In our lung-SCC cases, high THRα1 was positively associated with T stage, N stage, metastasis and TNM stage. In line with our findings, a significant association was detected between high THRα1 and increasing breast cancer TNM stage and T stage19. Another study reported that cases with lympho-vascular invasion showed higher THRα1 expression compared to cases without invasion35. These results support the concept of involving THRα1 in tumor progression particularly metastasis and invasion. Backing this thought experimentally, in the Lewis lung cancer model, which is a model of poorly differentiated lung squamous cell carcinoma, treatment with THs induces tumor progression and metastasis. On the other hand, induced hypothyroidism using methimazole is associated with attenuation tumor growth and significantly reduces tumor metastasis and prolongs survival17,36. This indicates that SCC relies on TH and subsequently THR for tumor progression and metastasis. It was reported that increased thyroid hormone (TH) levels promote the epithelial-mesenchymal transition and malignant progression of SCC cells by upregulating ZEB-1, mesenchymal genes and metalloproteases as well as suppressing E-cadherin expression32. The fore-mentioned theories in the previous studies can explain that THRα1 is upregulated in SCC to control its invasion.

In lung-SCC cases, higher THRα1 expression was significantly associated with shorter OS and it was confirmed to be an independent poor prognostic marker according to the multivariate analysis, whereas the opposite occurs in AC cases. However, the fact that most AC cases had low THRα1 expression makes it hard to decipher whether low expression in AC is significantly associated with better OS.

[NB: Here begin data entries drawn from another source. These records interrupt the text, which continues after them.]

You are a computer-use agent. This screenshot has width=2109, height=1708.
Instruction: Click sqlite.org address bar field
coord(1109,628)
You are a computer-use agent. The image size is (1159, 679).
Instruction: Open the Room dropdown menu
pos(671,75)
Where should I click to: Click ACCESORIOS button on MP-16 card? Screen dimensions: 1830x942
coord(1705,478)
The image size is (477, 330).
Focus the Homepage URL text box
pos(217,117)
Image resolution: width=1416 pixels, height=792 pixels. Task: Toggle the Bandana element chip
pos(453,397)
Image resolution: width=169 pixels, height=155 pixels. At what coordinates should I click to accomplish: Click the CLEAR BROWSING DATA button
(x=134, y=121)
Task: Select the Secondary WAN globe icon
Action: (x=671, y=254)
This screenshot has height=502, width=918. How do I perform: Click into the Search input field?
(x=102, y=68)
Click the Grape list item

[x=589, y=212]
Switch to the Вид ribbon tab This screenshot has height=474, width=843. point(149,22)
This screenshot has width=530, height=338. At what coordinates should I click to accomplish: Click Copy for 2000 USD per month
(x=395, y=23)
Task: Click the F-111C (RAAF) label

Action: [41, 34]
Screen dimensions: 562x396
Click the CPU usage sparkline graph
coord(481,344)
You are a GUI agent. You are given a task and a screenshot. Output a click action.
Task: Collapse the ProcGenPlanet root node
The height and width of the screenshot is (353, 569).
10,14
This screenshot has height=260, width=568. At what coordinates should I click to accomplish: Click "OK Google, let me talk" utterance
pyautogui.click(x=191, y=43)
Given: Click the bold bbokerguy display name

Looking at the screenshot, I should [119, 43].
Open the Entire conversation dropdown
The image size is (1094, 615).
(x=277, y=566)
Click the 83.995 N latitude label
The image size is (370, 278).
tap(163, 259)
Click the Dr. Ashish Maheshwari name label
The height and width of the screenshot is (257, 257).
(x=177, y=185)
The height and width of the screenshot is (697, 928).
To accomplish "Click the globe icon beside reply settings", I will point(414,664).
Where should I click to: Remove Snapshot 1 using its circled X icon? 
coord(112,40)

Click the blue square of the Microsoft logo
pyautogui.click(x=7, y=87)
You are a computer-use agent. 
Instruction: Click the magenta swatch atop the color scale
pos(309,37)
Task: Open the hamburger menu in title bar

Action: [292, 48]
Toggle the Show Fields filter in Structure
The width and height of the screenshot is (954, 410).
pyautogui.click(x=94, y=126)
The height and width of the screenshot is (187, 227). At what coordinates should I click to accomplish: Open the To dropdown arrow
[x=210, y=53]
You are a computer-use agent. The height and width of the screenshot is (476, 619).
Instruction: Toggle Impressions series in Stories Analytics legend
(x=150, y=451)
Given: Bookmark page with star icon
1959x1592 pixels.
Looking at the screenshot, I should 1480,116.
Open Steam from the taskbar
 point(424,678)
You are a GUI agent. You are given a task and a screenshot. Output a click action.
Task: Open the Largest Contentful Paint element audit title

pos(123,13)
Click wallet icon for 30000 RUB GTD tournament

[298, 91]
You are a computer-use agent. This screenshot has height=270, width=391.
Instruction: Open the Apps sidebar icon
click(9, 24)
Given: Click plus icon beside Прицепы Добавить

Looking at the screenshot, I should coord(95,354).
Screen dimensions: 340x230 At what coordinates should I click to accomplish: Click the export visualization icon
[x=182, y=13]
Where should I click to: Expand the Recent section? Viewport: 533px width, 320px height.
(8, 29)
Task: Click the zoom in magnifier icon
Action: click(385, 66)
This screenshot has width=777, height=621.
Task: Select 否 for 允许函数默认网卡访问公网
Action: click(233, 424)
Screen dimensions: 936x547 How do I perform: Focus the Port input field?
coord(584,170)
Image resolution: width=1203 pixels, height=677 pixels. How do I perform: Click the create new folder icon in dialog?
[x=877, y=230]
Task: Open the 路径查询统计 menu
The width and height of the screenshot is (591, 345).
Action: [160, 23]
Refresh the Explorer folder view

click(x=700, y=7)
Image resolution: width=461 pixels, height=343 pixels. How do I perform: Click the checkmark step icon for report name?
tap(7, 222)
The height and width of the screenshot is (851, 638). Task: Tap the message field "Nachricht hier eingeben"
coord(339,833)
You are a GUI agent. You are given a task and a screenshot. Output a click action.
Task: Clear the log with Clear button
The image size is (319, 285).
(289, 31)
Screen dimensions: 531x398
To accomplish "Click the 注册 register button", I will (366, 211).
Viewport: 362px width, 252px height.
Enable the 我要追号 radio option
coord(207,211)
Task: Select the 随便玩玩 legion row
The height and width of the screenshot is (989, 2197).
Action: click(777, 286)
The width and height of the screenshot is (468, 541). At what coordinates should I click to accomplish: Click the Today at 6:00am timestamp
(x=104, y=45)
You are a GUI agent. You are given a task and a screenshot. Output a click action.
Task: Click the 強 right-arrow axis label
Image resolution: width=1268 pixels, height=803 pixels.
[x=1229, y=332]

Due to the insufficiency of information regarding THRα1 in NSCLC another research was done on the available data on scientific websites. According to the protein atlas website, THRα was expressed in lung cancer cases with moderate intensity. Moreover, the expression was detected in the cytoplasm as well as in the cell membranes of both SCC and AD. The controversy between these results and ours may be attributed to the used antibody (CAB023349), which is specific for THRα2 isoform, whereas in our study THRα1 was used37. In conclusion, although our study has some limitations including patient numbers and deep investigation of THRα1 expression in inflammatory cells. We hereby showed, for the first time, the expression of THRα1 in NSCLC. In our cases, high THRα1 expression was detected in most of squamous cell lung cancer cases and was associated with shorter OS and poor prognostic parameters. These findings not only point to the potential use of THRα1 as a prognostic marker, but also shed new light on its diagnostic value in lung-SCC. Further investigation on its value as a therapeutic target is recommended.